The significantly larger cAIC values for the 9-DOF model compared with those of the other two models in both walking and running conditions are attributed to its lower goodness of fit, demonstrating the smallest MLL value. As the lower-limb movements were confined to the sagittal plane for the 9-DOF model, the out-of-plane motion appeared to have significantly affected the quality of data fitting. Therefore, the 9-DOF planar model may be oversimplified to represent the lower-limb movements during walking and running because these out-of-plane movements during walking and running cannot be ignored.
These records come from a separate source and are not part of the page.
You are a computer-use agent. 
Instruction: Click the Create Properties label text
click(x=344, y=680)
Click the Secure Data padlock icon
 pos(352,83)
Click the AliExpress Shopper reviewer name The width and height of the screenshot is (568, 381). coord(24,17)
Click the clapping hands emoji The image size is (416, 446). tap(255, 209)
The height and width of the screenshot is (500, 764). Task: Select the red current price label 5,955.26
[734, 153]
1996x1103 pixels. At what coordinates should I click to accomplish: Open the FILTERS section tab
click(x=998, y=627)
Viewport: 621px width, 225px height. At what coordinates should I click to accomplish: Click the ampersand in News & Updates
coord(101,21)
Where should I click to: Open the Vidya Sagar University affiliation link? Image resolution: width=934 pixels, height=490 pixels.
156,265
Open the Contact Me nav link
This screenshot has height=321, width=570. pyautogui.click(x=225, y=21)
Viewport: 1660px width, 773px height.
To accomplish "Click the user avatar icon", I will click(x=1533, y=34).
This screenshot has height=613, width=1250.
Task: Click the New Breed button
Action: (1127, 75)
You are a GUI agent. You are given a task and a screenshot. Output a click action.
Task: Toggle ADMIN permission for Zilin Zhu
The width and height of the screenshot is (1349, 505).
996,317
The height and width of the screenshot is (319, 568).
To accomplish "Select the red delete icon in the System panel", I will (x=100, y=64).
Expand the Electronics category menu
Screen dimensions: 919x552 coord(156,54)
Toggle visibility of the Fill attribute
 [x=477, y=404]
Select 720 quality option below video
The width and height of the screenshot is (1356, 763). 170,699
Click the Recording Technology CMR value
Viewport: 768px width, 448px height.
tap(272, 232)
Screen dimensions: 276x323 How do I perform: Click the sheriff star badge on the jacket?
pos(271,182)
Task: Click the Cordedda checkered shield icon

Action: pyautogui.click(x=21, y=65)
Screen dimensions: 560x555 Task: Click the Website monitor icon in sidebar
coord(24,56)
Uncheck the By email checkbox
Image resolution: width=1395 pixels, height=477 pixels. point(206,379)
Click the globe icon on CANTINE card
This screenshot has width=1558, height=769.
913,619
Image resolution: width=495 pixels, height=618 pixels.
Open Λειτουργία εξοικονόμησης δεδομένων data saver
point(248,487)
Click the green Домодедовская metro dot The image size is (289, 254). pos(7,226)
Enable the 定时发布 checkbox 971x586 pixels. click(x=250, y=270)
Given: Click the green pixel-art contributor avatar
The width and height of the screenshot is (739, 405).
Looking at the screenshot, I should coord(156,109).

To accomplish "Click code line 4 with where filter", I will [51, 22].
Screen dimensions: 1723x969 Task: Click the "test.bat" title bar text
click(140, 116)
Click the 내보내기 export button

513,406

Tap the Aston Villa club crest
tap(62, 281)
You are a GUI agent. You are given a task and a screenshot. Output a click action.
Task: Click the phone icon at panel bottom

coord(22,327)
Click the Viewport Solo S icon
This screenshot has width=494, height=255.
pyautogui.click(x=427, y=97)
On the other hand, the significantly larger cAIC values of the 22-DOF model for both walking and running conditions are attributed to its complexity. Although an increase in the number of DOFs for multi-segmental rigid-body models results in a better quality of data fitting, the generalizability of the model decreases as it becomes more flexible and may therefore become specific for a particular dataset of participants. The 22-DOF model appears to be significantly more complex than the 18-DOF model, thus affecting the generalizability when analyzing the lower-limb movements during walking and running.

The significant interaction between the model and the condition on the cAIC value implies that the quality of the model also varies depending on the type of locomotion. The cAIC value was lower during running than walking for the 9-DOF model, whereas it was lower during walking than running for the 18- and 22-DOF models. This result indicates that the quality of the model considerably decreased when the segmental and joint motions of the lower extremity on the frontal plane were constrained, and its effect was more prominent in walking than running. Since the pelvic tilt and hip adduction movements are major determinants of mediolateral displacement of the whole-body center of mass during walking13, the lack of the DOF for these movements might have affected the model's quality of the lower extremity during walking. Therefore, it should be noted that the balance between the model’s quality of data fitting and generalizability differs with different types of locomotion, even though the same model is used for the analysis.

This study had several limitations. For instance, the participants performed walking and running at their preferred speeds. Walking and running speeds may affect the quality of data fitting of the model. It should also be noted that the participants were only healthy male adults of 21–24 years of age. The current findings may not be applicable to other populations because the kinematics of the lower extremities during walking and running varies between different genders and ages and with several types of pathological conditions14,15. Further studies are required to determine whether these findings are applicable to other populations and different gait speeds.

In conclusion, the cAIC value of the 18-DOF model was significantly lower than those of the 9- and 22-DOF models for both walking and running. These findings suggest that the 18-DOF model is optimal for analyzing human locomotion in terms of its goodness of fit and generalizability. This finding would help us determine the best model for describing human locomotion when utilizing inverse and forward dynamics analyses.